Quanto à valorização da originalidade entre os antigos, basta lembrar que o filósofo Lucrécio (séc. 1 a.C.), afirmava pretender percorrer, na poesia, caminhos que ninguém trilhara antes, e concluía: "É bom ir às fontes virgens e beber, é bom colher flores desconhecidas e com elas trançar para minha fronte coroa insigne, qual nunca a ninguém puseram as Musas".

E nada é mais questionável do que a menção de Dante e Shakespeare como autores para os quais era indiferente a originalidade, uma vez que precisamente Dante foi tido como o protótipo do indivíduo criativo pelo filósofo Schelling, e precisamente Shakespeare foi considerado o gênio original por excelência por, entre outros, Diderot e Goethe.

De fato, o direito autoral surgiu com o iluminismo. É racional que, uma vez que alguém ganhe reconhecimento e/ou dinheiro com a exploração de uma obra, deva algo ao autor. Mas quem disse que o valor da autoria se reduz ao dinheiro que ela possa proporcionar? Isso é evidentemente falso. Pense-se, por exemplo, na situação dos poetas.

Todos sabem que livro de poesia não dá dinheiro. No entanto, nada seria mais absurdo do que supor que os poetas fazem menos questão de ter reconhecida a autoria das obras que escreveram do que os escritores cujas obras são capazes de render direitos autorais. Na verdade, talvez seja exatamente o contrário. "Nos domínios da criação, que são também os domínios do orgulho", como diz, com razão, Paul Valéry, "a necessidade de se distinguir é indivisível da existência mesma".

Contudo, no caso da poesia, essa distinção mesma tem um caráter distinto. Ela não se reduz à mera fama mundana. Em texto que escreveu para a reabertura do teatro de Weimar, em outubro de 1798, Schiller explica que os artistas do palco precisavam do aplauso do público porque a arte deles (ao contrário da dos poetas, que é capaz de perdurar por séculos) se extinguia junto com suas vozes e gestos. Como a posteridade não lhes teceria grinaldas (como as que costumava tecer aos poetas), eles não podiam deixar de ser ávidos do reconhecimento contemporâneo. Assim, por compaixão, o poeta Schiller pedia ao público que aplaudisse os atores.

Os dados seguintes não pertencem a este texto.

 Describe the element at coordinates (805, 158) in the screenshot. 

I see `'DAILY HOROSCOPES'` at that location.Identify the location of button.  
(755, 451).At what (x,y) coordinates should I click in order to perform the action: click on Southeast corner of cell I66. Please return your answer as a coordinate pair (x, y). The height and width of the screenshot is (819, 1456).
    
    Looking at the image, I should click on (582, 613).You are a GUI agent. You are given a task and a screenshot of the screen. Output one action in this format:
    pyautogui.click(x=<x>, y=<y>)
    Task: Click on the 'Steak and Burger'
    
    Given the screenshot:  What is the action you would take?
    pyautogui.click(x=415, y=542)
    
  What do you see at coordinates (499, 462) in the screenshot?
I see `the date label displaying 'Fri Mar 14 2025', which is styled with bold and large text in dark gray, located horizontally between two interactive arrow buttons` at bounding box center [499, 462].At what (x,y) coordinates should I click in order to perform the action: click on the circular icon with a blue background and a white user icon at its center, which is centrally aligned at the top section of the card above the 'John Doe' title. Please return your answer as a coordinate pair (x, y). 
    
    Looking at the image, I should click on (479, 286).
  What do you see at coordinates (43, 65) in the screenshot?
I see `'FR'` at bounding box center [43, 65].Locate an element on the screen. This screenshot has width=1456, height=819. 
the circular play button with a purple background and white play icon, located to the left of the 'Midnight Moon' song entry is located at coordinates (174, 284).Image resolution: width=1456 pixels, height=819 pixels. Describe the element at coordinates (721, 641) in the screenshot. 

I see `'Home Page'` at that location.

Ao falar da perenidade da arte do poeta, Schiller podia estar pensando na obra do poeta romano Ovídio (sec. 1 d.C.), por exemplo. Este, concluindo seu grande poema “Metamorfoses”, afirmou que terminara obra “que nem a ira de Júpiter / nem o fogo ou o ferro ou a voraz velhice / abolirão. Quando chegar a minha hora / será para meu corpo apenas, encerrando / os meus dias; mas a melhor parte de mim / alçarei muito acima dos mais altos astros, / perene, e nosso nome será indelével. / Que onde quer que se abra a potência de Roma / sobre as terras dominadas eu seja lido / pelo povo, e de fama, por todos os séculos / (se os presságios dos vates valerem), eu viva”. Os presságios valeram.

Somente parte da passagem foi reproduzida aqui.